Can you retype every item below word for word, with no character changed?

###

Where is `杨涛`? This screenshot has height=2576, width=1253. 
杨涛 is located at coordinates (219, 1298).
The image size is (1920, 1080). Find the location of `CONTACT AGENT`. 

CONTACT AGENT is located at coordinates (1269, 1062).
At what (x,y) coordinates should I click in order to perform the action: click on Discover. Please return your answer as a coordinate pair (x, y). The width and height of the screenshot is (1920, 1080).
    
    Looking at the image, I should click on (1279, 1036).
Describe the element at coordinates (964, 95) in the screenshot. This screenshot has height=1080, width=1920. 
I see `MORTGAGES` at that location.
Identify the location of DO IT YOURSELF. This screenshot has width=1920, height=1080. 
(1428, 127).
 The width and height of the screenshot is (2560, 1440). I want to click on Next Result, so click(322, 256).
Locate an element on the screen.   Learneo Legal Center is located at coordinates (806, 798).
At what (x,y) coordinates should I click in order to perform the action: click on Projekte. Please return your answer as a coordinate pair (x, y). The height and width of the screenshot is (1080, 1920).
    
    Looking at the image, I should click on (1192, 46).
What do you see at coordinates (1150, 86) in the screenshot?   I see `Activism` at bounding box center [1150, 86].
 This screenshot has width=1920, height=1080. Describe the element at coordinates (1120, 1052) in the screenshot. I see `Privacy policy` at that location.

###

### [COMPLETED EXERCISE]
Where is `杨涛`? This screenshot has height=2576, width=1253. 
杨涛 is located at coordinates (219, 1298).
The image size is (1920, 1080). Find the location of `CONTACT AGENT`. 

CONTACT AGENT is located at coordinates (1269, 1062).
At what (x,y) coordinates should I click in order to perform the action: click on Discover. Please return your answer as a coordinate pair (x, y). The width and height of the screenshot is (1920, 1080).
    
    Looking at the image, I should click on (1279, 1036).
Describe the element at coordinates (964, 95) in the screenshot. This screenshot has height=1080, width=1920. 
I see `MORTGAGES` at that location.
Identify the location of DO IT YOURSELF. This screenshot has width=1920, height=1080. 
(1428, 127).
 The width and height of the screenshot is (2560, 1440). I want to click on Next Result, so click(322, 256).
Locate an element on the screen.   Learneo Legal Center is located at coordinates (806, 798).
At what (x,y) coordinates should I click in order to perform the action: click on Projekte. Please return your answer as a coordinate pair (x, y). The height and width of the screenshot is (1080, 1920).
    
    Looking at the image, I should click on (1192, 46).
What do you see at coordinates (1150, 86) in the screenshot?   I see `Activism` at bounding box center [1150, 86].
 This screenshot has width=1920, height=1080. Describe the element at coordinates (1120, 1052) in the screenshot. I see `Privacy policy` at that location.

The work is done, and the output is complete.